Pan-fried glutinous dumplings filled with dried shrimps, black mushrooms and preserved vegetables (家鄉煎茶果) - OK lah...

Golden mashed taro with diced abalone, chicken and black mushrooms (鮑魚雞粒芋角) - something definitely tasted off here... like a bad reaction of abalone to the baking soda.

Pan-fried rice flour rolls with homemade XO sauce (XO醬炒蝦米腸) - I ordered this because I figured our visitors probably haven't had it before... although some of them are getting exposed to XO sauce as an ingredient.  Pretty decent.

Two of our visitors very generously brought a rare and beautiful bottle of bubbly to share with us.  I initially apologized for showing up empty-handed today, explaining that I was recovering from a hangover after a night drinking with my Russian caviar supplier... and wasn't planning on drinking at lunch today.  Someone was definitely twisting my arm by bringing this baby...
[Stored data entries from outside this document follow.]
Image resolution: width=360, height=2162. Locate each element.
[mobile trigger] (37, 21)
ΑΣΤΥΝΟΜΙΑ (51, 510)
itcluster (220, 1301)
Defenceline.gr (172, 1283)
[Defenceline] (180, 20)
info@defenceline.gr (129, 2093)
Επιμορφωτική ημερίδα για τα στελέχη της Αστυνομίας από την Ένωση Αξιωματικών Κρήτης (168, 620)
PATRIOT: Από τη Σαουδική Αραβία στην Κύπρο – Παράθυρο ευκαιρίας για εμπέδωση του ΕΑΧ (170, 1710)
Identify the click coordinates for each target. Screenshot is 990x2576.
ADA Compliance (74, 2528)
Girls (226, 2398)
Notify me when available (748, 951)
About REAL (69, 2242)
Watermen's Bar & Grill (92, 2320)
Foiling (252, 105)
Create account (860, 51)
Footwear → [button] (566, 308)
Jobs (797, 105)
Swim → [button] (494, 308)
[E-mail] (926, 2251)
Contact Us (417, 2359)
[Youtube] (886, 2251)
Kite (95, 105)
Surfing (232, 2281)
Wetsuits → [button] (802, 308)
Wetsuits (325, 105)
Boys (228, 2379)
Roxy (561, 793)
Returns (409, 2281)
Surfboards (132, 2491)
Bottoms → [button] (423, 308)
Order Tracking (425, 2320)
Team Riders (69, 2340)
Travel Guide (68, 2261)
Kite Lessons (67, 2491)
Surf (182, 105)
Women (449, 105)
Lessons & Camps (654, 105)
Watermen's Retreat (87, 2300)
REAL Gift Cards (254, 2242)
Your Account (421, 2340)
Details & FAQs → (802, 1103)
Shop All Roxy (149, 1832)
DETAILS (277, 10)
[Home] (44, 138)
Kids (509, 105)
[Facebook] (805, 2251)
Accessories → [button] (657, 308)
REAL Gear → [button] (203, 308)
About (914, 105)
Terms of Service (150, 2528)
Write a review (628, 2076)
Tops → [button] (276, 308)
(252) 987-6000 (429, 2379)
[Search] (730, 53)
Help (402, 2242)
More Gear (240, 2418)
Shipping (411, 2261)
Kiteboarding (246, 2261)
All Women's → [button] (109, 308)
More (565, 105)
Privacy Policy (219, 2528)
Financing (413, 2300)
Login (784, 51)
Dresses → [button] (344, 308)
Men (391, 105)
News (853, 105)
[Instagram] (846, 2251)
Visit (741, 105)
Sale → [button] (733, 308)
1996 Jacques Selosse, dégorgée à 2 Fevrier 2005 - honey, Chinese licorice (甘草), acidity a little high on the first sip.  Nose of salted plum (話梅), hay, savory and mineral.  Soooooo beautiful!  Especially after airing in glass for about an hour.  Naturally the acidity level went up as it warmed up further in glass.  What a privilege to have drunk this wine!

Lucien Albrecht Crémant d'Alsace Brut Rosé - smells like carbonated orange blossom water... Could almost taste the strawberries on the palate.

So... I know this is the Sunday after New Year's Day, and maybe the dim sum chef was off on vacation... but the food was honestly below my expectations.  If I were working for the Rubberman and came to inspect this place for dim sum, they'd get absolutely zero stars.

So the question is: do I even bother coming back to try out dishes for dinner?